Extracted records below:

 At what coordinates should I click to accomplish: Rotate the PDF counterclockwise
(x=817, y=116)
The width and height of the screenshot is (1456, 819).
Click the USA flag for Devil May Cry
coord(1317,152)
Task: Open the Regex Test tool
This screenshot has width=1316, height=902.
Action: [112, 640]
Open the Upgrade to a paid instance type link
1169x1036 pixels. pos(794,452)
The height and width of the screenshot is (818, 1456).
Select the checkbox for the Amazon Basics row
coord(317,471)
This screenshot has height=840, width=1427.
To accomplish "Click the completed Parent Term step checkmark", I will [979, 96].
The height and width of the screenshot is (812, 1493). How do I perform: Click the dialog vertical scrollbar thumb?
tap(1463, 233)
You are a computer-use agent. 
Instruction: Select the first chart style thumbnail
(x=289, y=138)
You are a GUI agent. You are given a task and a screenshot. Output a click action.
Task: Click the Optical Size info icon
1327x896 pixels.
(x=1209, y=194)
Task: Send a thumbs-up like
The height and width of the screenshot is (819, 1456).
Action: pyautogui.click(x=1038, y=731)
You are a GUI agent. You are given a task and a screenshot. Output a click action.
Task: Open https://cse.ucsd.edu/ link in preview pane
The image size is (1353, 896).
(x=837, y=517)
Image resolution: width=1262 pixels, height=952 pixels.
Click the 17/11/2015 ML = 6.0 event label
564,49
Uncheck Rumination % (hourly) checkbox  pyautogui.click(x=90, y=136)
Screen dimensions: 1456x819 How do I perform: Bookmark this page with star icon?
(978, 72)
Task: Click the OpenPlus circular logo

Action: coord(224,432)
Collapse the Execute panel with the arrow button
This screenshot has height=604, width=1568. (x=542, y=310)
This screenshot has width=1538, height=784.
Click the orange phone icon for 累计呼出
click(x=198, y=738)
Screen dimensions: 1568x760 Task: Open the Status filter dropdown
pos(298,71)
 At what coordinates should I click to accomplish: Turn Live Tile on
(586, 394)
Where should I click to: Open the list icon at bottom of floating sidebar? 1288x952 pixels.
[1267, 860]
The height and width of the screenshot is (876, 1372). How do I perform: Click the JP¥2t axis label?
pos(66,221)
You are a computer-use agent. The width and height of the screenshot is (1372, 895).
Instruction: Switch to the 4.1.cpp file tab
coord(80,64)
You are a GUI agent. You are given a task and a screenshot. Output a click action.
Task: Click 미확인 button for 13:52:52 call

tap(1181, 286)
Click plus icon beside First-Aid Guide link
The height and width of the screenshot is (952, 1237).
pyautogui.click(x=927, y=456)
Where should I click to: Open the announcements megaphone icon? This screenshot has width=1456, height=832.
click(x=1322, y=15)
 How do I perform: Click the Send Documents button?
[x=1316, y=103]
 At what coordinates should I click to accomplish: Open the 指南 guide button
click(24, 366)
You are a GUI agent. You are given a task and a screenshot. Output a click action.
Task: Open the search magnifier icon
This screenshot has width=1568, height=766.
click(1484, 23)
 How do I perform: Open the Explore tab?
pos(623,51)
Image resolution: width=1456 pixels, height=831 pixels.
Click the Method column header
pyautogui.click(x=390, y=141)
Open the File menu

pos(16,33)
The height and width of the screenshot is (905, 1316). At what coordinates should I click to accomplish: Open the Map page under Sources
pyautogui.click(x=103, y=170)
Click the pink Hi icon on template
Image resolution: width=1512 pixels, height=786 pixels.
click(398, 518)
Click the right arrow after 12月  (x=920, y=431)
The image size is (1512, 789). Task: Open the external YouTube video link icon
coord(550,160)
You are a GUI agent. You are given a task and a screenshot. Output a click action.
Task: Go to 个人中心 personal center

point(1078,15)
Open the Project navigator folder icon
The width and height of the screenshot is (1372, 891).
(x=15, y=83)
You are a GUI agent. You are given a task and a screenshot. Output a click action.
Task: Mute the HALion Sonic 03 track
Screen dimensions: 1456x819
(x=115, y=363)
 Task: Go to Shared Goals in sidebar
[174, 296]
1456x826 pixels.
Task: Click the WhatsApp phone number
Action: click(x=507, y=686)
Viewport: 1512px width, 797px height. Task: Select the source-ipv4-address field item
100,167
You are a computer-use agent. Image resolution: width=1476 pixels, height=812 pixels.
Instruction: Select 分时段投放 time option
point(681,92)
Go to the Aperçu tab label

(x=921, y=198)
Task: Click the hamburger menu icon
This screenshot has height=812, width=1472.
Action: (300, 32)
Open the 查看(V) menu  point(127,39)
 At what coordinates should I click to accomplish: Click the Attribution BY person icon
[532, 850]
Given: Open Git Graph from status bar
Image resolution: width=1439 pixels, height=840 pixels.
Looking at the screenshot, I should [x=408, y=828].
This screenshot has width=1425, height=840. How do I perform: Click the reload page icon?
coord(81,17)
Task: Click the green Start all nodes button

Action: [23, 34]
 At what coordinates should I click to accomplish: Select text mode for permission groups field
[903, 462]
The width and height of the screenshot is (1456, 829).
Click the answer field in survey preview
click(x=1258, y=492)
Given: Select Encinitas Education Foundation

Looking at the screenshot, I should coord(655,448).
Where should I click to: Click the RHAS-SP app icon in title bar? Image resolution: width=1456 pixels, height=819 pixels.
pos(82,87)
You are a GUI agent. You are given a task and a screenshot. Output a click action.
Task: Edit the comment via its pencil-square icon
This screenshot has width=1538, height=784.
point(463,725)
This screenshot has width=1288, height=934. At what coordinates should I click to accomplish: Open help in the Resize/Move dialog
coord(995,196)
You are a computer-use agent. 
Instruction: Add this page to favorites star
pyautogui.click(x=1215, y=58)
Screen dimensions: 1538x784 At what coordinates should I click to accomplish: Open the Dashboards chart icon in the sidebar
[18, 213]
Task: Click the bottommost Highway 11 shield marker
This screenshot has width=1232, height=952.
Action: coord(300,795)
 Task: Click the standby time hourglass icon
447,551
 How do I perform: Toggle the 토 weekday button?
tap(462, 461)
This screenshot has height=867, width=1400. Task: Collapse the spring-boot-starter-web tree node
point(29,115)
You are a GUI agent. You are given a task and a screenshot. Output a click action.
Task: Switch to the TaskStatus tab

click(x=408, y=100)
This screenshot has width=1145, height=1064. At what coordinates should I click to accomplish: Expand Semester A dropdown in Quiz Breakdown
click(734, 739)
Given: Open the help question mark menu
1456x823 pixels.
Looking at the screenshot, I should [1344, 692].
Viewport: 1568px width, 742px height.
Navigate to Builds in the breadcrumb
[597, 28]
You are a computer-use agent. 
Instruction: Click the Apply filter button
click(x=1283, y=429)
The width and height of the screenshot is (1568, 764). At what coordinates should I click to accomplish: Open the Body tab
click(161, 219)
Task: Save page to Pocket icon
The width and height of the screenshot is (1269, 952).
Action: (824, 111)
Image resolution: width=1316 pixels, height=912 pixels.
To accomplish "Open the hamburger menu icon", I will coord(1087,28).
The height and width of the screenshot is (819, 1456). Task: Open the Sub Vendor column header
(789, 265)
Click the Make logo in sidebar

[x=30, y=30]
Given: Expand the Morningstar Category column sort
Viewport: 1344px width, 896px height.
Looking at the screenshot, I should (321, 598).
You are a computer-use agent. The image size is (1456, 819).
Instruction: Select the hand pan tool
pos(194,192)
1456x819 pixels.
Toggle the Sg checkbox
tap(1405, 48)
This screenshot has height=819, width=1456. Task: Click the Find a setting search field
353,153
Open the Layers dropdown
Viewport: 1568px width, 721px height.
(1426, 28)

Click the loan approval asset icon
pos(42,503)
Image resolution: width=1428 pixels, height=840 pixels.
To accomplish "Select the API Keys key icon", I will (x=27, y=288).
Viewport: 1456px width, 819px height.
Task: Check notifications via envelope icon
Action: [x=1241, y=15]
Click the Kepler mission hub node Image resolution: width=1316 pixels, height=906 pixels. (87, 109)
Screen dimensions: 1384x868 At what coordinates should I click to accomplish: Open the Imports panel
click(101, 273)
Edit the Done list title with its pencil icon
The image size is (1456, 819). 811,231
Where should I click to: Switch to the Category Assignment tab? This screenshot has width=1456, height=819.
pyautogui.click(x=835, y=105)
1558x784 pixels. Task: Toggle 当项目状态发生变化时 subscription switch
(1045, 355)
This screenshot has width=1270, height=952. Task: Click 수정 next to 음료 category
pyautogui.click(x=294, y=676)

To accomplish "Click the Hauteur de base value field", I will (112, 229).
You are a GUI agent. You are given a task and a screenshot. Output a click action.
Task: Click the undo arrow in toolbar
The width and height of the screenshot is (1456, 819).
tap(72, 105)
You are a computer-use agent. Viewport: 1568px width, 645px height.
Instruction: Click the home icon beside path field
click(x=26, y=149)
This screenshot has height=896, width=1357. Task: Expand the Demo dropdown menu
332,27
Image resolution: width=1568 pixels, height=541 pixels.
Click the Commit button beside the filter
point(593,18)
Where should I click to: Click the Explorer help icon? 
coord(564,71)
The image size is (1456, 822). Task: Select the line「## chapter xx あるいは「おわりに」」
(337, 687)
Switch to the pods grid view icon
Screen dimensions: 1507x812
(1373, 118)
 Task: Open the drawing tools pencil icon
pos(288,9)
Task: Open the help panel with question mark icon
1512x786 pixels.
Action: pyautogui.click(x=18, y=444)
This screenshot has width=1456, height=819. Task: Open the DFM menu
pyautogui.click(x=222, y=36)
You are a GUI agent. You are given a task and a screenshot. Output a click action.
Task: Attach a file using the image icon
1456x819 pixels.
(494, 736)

End of Extracted records.

Task goal: From the top of the material above, please transcribe each line exactly. Include the line with "Task: Open the Regex Test tool" and end there.

Response to the exercise:
 At what coordinates should I click to accomplish: Rotate the PDF counterclockwise
(x=817, y=116)
The width and height of the screenshot is (1456, 819).
Click the USA flag for Devil May Cry
coord(1317,152)
Task: Open the Regex Test tool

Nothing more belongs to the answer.